INFORMATION Technology in the Global
Age
President
of International Progress Organization
addresses 12th International
Forum on Lifelong Integrated Education
Dr. Hans Köchler, National Convention Hall, Pacifico
Yokohama, 9 December 2018
Tokyo,
Japan, 17 December 2018 P/RE/27107c-is
Addressing an audience of over 1,000 delegates at Pacific
Convention Plaza
Yokohama, Japan, the President of the International Progress Organization
(I.P.O.), Dr. Hans Köchler, called upon all stakeholders in the field of
education, including governments, to follow a humanistic approach in the
teaching of information technology and in the application of IT in the field
of education. He said that digital competence must be defined in a holistic
and comprehensive sense. Instead of merely focusing on computer and software
skills, education should also include critical analysis and awareness of the
consequences of information technology, and in particular artificial
intelligence, on the individual’s perception of reality, and
on society in
general. In a keynote speech at the 12th International Forum on Lifelong
Integrated Education, organized by the Tokyo-based Nomura Center, Dr.

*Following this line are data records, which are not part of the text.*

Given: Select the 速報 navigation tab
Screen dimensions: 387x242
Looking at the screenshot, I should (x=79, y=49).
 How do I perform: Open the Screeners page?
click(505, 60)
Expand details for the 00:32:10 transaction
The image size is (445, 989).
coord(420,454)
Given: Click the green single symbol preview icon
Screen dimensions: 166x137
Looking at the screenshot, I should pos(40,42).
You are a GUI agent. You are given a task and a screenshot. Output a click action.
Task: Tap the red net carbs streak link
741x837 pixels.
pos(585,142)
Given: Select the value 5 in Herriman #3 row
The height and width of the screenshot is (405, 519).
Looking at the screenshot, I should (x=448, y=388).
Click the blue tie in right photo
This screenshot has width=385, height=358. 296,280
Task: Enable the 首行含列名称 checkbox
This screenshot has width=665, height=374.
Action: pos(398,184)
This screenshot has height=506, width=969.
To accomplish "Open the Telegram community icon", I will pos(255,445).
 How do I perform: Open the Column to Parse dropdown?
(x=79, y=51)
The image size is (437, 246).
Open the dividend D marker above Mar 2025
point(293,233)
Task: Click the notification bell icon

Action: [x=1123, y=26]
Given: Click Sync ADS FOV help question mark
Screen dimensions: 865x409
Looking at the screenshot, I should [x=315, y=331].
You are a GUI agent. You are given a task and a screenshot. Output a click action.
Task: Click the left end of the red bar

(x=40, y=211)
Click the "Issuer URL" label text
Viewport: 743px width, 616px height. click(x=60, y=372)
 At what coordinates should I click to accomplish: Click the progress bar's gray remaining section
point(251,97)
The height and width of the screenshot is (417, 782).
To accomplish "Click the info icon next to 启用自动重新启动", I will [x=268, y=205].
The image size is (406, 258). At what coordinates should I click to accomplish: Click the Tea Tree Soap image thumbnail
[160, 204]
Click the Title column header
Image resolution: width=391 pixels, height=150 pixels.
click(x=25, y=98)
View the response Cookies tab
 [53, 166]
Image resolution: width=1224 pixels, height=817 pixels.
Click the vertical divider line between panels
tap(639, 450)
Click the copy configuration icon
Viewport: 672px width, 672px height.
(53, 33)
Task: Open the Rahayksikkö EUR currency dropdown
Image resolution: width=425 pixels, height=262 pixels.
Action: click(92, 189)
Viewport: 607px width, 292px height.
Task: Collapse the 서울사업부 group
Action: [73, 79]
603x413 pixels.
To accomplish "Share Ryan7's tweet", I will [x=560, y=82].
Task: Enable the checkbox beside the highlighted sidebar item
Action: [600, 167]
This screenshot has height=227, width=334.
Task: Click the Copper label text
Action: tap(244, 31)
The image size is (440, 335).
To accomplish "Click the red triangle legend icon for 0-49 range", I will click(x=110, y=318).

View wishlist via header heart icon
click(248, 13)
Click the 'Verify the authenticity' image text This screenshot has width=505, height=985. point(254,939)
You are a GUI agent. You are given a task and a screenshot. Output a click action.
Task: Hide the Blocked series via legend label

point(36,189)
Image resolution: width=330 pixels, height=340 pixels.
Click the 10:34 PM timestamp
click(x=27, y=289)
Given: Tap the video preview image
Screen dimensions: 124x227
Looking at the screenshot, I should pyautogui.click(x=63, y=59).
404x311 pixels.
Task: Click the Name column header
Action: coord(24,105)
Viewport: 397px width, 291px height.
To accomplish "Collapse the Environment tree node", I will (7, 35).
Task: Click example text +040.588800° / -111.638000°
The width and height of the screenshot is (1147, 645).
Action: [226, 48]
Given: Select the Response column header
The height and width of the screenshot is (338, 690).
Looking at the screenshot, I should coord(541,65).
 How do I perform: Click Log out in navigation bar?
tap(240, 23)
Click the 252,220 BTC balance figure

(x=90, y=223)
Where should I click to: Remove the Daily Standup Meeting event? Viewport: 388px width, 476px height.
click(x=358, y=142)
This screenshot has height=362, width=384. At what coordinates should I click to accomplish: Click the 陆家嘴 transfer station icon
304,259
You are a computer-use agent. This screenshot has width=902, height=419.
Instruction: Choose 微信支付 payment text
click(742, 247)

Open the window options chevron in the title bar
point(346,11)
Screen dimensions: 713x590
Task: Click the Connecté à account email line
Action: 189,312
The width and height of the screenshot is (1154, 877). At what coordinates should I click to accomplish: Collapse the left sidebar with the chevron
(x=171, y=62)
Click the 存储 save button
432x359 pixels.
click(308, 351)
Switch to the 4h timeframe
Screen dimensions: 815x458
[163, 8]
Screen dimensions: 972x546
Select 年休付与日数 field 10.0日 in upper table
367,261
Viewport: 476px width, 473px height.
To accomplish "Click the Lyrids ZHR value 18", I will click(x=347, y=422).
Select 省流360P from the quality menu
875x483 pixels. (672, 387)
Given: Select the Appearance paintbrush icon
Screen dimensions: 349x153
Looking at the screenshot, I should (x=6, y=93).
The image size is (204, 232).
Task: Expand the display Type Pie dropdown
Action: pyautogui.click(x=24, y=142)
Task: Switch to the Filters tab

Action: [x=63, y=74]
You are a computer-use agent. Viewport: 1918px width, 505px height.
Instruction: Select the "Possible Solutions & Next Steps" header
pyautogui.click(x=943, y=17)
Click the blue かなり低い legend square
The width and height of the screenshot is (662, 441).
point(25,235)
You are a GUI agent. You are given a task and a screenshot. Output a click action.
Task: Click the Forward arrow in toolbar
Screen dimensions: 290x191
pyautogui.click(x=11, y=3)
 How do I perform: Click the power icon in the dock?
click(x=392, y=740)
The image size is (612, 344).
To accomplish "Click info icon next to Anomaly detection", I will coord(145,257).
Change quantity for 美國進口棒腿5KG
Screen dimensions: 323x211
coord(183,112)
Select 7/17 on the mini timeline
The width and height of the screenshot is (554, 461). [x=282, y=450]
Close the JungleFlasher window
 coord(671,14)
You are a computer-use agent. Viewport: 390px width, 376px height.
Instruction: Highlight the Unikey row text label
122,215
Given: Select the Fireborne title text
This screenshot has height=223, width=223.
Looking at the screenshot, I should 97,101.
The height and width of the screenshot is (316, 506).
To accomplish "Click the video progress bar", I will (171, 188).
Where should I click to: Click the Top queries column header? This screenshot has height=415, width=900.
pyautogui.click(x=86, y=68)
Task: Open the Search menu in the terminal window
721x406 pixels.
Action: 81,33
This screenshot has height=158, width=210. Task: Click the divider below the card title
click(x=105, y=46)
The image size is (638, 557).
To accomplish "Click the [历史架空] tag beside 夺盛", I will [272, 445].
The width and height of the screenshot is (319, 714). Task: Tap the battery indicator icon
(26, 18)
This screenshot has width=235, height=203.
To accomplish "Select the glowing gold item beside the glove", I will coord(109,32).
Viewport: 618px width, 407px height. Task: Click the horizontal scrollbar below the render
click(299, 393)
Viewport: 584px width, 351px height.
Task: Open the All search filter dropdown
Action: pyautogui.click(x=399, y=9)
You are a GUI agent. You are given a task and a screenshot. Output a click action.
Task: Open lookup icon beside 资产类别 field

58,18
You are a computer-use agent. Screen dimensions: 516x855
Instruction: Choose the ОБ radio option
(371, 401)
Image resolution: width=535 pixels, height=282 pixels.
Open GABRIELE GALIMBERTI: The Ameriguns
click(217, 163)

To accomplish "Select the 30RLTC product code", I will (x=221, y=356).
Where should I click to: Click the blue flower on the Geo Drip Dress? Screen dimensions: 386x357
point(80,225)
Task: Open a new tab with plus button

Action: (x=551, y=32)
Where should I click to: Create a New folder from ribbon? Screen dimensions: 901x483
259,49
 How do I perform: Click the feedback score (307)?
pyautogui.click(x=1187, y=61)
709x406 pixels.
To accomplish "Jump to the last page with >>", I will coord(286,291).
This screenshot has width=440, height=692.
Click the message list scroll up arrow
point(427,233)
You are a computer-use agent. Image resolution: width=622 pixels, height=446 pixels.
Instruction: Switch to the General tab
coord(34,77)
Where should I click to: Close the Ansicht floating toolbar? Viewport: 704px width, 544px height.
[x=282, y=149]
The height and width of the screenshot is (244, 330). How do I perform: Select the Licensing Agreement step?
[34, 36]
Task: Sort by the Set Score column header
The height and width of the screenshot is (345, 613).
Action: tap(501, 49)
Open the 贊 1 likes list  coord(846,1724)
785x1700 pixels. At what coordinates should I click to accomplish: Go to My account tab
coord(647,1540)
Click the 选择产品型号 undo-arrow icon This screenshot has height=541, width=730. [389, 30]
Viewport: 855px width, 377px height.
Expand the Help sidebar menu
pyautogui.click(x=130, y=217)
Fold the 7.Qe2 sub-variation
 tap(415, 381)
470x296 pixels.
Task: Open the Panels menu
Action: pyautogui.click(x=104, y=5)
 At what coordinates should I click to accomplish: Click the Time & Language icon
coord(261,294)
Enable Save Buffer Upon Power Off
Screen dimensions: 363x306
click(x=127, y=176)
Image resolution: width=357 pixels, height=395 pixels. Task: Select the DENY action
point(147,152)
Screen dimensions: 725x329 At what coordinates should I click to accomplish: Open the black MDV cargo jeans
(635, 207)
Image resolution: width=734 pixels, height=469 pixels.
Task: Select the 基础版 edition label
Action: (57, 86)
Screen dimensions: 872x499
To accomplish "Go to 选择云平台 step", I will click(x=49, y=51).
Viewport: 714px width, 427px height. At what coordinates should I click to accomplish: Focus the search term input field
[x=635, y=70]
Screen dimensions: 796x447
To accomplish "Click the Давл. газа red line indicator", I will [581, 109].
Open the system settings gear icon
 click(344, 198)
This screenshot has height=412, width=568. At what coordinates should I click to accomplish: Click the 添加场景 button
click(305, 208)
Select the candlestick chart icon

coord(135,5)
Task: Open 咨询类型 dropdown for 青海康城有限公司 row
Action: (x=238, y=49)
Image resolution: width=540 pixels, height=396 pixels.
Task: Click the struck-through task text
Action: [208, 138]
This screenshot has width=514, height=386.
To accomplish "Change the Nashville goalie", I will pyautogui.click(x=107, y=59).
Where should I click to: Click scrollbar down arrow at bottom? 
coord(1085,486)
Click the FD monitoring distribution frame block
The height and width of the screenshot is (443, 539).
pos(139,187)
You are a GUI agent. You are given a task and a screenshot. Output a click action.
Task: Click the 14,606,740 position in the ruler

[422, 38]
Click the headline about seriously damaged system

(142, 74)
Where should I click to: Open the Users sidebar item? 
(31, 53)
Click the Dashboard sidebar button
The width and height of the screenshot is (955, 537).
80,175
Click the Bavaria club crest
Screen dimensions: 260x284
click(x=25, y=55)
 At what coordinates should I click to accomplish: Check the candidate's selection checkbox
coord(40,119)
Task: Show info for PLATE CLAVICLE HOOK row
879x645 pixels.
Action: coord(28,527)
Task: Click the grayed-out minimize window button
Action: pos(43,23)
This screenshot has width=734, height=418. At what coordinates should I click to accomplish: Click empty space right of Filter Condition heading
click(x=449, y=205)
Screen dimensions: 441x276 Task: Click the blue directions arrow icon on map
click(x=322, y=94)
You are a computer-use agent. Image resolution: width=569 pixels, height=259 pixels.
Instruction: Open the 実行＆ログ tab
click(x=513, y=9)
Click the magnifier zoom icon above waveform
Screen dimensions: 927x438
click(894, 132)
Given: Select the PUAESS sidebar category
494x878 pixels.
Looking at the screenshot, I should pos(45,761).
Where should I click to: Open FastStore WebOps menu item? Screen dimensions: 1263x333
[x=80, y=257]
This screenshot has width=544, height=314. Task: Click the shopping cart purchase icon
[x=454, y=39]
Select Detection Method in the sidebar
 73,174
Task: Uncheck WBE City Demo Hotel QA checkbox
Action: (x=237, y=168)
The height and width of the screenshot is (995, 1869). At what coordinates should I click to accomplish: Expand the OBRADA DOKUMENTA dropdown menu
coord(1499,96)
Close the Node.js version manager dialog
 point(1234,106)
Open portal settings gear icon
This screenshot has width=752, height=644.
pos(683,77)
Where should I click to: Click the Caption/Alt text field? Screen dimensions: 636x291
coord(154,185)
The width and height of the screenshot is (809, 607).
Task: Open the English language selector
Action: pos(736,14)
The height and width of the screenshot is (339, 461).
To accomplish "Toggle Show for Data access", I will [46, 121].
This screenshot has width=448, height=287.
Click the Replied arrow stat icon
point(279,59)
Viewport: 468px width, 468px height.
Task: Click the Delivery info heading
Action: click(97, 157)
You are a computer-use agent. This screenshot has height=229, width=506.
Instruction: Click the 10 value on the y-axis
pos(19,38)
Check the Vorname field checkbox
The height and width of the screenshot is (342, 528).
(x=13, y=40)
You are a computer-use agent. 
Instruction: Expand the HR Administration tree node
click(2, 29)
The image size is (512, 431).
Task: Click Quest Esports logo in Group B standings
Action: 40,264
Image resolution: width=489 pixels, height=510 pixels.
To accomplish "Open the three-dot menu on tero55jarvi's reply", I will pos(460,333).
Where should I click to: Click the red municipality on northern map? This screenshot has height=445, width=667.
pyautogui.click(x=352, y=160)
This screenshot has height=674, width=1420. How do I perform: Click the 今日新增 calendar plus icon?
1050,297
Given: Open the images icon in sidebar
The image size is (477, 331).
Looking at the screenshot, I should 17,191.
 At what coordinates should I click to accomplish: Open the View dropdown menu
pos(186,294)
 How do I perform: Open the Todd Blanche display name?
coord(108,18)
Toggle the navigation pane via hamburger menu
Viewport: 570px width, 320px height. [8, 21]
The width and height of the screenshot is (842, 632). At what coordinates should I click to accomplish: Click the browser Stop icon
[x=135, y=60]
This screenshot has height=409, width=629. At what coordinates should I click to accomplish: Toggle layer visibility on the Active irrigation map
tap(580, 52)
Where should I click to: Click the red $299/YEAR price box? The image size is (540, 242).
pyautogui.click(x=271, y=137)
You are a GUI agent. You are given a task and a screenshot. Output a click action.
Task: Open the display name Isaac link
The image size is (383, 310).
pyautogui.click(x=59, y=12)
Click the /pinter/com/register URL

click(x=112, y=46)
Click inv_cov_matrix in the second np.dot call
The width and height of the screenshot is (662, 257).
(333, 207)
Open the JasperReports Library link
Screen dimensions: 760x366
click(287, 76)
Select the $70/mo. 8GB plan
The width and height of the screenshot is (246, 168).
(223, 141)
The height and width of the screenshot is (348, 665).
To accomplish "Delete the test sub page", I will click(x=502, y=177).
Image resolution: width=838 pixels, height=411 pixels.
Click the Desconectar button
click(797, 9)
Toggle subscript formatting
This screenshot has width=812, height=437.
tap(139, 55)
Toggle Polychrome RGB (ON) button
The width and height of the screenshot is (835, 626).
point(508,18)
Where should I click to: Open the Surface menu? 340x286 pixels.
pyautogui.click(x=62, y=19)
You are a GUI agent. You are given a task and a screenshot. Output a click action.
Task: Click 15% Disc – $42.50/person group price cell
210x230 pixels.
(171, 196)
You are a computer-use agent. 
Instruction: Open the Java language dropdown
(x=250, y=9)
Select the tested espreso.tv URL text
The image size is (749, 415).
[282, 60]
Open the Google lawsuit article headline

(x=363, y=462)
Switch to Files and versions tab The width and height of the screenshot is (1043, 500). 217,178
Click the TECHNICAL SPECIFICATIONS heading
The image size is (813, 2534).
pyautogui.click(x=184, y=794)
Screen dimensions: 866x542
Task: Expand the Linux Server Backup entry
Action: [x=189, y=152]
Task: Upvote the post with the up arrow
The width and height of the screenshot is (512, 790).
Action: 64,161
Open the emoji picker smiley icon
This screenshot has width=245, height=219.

Köchler described the impact of the new social media on public discourse and
democratic decision-making in industrialized societies and called for better
mechanisms to protect citizens’ rights in the age of big data and borderless
communication. In the “global village” of today, one of the principal tasks
of lifelong learning will be to ensure – and sustain – the individual’s
ability to keep pace with the rapid development of information technology.
Only digital competence at the meta-level – as ability to understand and
identify the impact of IT on our perception, and construction, of reality –
can preserve the autonomy of our action and, ultimately, human dignity,
Dr. Köchler concluded. As from 2019, Dr.
Köchler will serve as Academic Director of the Institute for Culture
Development at the newly established Berlin University of Digital
Sciences.
Mr. Manabu
Miyagawa,
Director-General for Cultural Affairs at the Foreign Ministry of Japan, Ms.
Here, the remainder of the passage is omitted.